Aufgabenstellung -
a) Prüfen Sie, ob die folgenden drei Aussagen mit dem Textauszug zur Alcopops-Sondersteuer übereinstimmen: (i) Nach den Erfahrungen in Frankreich ist mit einem hohen Abgabenaufkommen zu rechnen. (ii) Die Bundesregierung hat Steuererhöhungen bereits mehrfach verneint. (iii) Die Sonderabgabe verlagert die Nachfrage auf andere alkoholische Getränke. Antworten Sie jeweils mit Ja oder Nein und zitieren Sie die entscheidenden Worte des Textes wörtlich.
b) Schreiben Sie den Textauszug zur Alcopops-Sondersteuer im Anschluss an seinen letzten Satz weiter.

Textauszug -
* * *

Außerdem ist nach den in Frankreich gemachten Erfahrungen davon auszugehen,
dass bei der neuen Sondersteuer nur mit einem sehr bescheidenen Abgabenaufkommen
zu rechnen ist. Die Einführung einer Sonderabgabe auf Alcopops würde daher
bedeuten, eine neue Bagatellsteuer einzuführen. Dies widerspricht aber den
Intentionen der Bundesregierung, die Steuererhöhungen – und damit auch
die Einführung neuer Steuerarten – bereits mehrfach verneint hat.
Zusammenfassend ist daher Folgendes
festzuhalten:
- Die Einführung einer Sondersteuer widerspricht
dem Ziel der Bundesregierung, die Abgabenbelastung zu senken (keine
Steuererhöhungen).
- Die Sonderabgabe führt nur zu einer
Nachfrageverlagerung auf andere alkoholische Getränke und damit nicht zur
Erreichung der gesundheitspolitischen Ziele.

* * *

Datensätze aus einer Datenquelle -
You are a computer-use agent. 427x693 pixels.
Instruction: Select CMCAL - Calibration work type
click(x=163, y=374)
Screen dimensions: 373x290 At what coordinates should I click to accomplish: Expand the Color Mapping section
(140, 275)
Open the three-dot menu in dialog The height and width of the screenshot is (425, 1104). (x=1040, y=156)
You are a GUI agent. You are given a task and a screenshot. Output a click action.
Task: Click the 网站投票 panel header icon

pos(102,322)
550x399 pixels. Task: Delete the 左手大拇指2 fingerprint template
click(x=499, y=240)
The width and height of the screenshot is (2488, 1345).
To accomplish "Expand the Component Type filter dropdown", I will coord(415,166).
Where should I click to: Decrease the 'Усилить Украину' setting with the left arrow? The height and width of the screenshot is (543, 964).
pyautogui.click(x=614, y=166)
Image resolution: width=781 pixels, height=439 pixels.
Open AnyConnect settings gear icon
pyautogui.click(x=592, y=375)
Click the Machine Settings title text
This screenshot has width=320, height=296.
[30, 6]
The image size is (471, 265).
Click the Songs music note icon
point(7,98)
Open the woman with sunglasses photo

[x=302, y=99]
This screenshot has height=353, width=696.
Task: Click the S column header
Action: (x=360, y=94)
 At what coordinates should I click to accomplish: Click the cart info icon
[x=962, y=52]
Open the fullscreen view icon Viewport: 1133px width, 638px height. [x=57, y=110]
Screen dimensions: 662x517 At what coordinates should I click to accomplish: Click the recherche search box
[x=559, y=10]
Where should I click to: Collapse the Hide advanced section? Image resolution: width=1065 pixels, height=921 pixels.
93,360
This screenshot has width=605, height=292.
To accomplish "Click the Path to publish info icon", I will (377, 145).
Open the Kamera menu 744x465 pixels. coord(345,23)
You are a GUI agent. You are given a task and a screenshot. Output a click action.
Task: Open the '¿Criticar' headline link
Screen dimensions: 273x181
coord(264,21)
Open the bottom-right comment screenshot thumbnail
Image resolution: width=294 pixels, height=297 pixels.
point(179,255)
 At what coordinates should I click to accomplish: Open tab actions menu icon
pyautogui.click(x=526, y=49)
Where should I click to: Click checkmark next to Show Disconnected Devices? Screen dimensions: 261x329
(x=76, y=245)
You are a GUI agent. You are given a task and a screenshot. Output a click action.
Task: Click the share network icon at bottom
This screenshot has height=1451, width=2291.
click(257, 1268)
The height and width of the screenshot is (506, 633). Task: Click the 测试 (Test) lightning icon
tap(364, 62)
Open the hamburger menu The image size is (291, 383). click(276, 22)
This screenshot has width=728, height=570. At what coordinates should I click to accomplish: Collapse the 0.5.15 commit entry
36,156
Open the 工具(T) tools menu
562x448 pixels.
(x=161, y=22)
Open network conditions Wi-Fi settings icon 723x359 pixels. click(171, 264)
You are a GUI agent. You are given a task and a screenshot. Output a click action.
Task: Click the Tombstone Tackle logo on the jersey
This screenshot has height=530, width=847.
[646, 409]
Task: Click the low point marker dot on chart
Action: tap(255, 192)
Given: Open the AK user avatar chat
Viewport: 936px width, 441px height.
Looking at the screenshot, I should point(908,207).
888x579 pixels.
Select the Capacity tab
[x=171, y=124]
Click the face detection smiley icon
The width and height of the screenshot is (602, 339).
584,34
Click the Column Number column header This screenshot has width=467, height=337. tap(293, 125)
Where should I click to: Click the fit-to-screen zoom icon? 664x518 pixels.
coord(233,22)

* * *

Antworten -
a)
(i) Nein: „nur mit einem sehr bescheidenen Abgabenaufkommen zu rechnen ist“
(ii) Ja: „die Steuererhöhungen – und damit auch die Einführung neuer Steuerarten – bereits mehrfach verneint hat“
(iii) Ja: „Die Sonderabgabe führt nur zu einer Nachfrageverlagerung auf andere alkoholische Getränke“

b)
- Vor Abschluss der Gesundheitsreform wird die
Einführung der Sonderabgabe wegen des Widmungserfordernisses nicht als
sinnvoll angesehen.
- Eine Sonderabgabe bedeutet
im Endeffekt eine Kapitulation vor der Durchsetzung bestehender Gesetze.
Zu 3.:
Nach Meinung des Bundesministeriums für Finanzen ist ein
konsequenter Vollzug der bestehenden Regelungen zum Jugendschutz bzw. die
Anpassung der Jugendschutzgesetze
notwendig.
Die Schwerpunkte im Arbeitsprogramm
der Arbeitsgruppe "WG on Alcohol & Health" der Europäischen
Kommission (dargestellt unter Punkt 2) sollten auch in Österreich angedacht
werden. Außerdem ist nach einer dem Bundesministerium für Finanzen vorliegenden
Information vom Bundesministerium für Gesundheit und Frauen eine Kampagne
(Prävention zum Thema Jugend und Alkohol) geplant.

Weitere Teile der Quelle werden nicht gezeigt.